Discussions coming out of the Tomorrow’s Schools reviews have certainly become more about yesterday’s issues than any future shape for our education system.

It is unhelpful to be too tied up in the current state of education administration that has for thirty years been loosely based around a set of “reforms” expounded upon at length (in the Administering for Excellence Report), rather scrappily and incompletely transformed into a policy (Tomorrow’s Schools) and then only partially implemented. Successive governments have certainly indulged their appetite for leaving their mark on the nine-year slices of power they have had to play around with the educatuon of our children since then.

The current proposals championed by Bali Haque but, to be fair, hatched up by a larger group he led have created a new round of swirl based largely on the old issues.

The one that is getting a lot of attention is the proposal to have a set of regional hubs. We already have these in the form of the education ministry’s Regional Offices.

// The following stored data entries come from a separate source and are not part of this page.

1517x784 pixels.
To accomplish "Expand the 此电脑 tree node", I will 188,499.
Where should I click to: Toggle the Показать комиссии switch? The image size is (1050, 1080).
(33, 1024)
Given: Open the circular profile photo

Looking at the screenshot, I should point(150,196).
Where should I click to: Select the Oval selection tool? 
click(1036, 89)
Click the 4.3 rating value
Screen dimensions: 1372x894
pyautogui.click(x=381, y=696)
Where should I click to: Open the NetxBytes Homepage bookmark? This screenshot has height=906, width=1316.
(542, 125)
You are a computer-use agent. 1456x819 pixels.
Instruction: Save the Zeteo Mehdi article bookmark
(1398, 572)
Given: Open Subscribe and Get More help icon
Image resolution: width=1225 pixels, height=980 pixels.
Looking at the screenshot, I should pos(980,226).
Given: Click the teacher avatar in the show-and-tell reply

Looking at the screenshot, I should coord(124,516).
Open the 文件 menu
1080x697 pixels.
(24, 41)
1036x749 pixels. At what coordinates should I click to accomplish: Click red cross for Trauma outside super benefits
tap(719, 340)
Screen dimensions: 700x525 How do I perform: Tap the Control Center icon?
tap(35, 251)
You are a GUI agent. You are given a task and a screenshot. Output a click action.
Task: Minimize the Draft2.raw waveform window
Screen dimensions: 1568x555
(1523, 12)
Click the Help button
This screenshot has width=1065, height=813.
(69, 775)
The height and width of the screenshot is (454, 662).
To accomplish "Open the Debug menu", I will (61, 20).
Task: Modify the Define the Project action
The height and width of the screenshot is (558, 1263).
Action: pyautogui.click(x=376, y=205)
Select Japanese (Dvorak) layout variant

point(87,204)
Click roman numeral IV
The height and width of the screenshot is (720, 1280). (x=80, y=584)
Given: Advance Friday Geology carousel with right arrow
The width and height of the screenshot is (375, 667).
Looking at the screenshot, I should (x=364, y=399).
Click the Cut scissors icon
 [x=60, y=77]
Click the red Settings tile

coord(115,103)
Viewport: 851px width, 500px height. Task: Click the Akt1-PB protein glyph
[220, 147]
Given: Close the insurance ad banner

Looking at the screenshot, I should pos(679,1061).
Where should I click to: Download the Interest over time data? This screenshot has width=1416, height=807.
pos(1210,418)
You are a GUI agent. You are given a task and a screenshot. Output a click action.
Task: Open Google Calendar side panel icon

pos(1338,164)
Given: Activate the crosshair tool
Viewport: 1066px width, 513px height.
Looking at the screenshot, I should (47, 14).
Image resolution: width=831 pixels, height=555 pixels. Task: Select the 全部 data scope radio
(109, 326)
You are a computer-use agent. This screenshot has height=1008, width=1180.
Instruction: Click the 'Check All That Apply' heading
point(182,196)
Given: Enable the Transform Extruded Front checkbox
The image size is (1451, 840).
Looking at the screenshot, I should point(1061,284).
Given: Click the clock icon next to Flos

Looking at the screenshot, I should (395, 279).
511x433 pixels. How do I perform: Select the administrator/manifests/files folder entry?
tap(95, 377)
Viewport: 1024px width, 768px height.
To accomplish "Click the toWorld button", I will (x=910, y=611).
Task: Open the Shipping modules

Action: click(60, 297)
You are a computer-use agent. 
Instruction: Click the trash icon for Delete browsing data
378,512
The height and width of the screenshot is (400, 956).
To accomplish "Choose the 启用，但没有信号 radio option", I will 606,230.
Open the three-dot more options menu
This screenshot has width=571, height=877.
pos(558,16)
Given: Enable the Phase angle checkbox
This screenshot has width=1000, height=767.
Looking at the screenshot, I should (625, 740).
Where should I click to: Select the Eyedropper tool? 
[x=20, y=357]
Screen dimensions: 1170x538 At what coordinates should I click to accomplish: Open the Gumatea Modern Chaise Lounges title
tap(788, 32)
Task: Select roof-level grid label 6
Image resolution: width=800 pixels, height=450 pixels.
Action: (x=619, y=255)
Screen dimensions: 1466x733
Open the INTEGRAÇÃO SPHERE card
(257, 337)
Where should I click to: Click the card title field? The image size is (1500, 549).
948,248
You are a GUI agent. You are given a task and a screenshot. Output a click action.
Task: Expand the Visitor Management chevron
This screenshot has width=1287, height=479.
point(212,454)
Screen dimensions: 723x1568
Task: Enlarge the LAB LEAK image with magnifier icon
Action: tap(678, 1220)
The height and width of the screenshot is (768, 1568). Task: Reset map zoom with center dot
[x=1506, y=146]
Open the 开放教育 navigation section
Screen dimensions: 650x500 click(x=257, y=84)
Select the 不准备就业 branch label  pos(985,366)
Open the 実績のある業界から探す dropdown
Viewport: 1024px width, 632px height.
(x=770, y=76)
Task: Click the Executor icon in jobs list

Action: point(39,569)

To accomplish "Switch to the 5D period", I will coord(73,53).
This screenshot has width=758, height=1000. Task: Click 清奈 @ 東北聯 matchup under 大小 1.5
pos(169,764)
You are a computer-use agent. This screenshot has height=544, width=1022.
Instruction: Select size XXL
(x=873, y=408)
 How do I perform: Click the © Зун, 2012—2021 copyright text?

But these are probably responsible for too large an area in terms of numbers of school students in some cases and and the tyranny of distances in others.

Tomorrow’s Schools had in it a proposal for Education Service Centres which would have achieved the increased assistance to Boards without distorting the roles the Boards have as a voice for communities. It has never been impossible for one board to have responsibility for two or more schools, it just hasn’t happened. Clusters are not new. And this idea is not a new one!

I recall a sound approach in South Auckland with the Southern Secondary Schools Service Centre providing great services to a number of primary and secondary schools clustered around the Papatoetoe district. This came out of the 1960s, flourished through the 1970s and 1980s and went on well into the 1990s under the Tomorrow’s Schools school service centre model. It provided a service and the Principals, staff and boards of the schools concentrated on doing their best for educational standards and engagement. It worked well.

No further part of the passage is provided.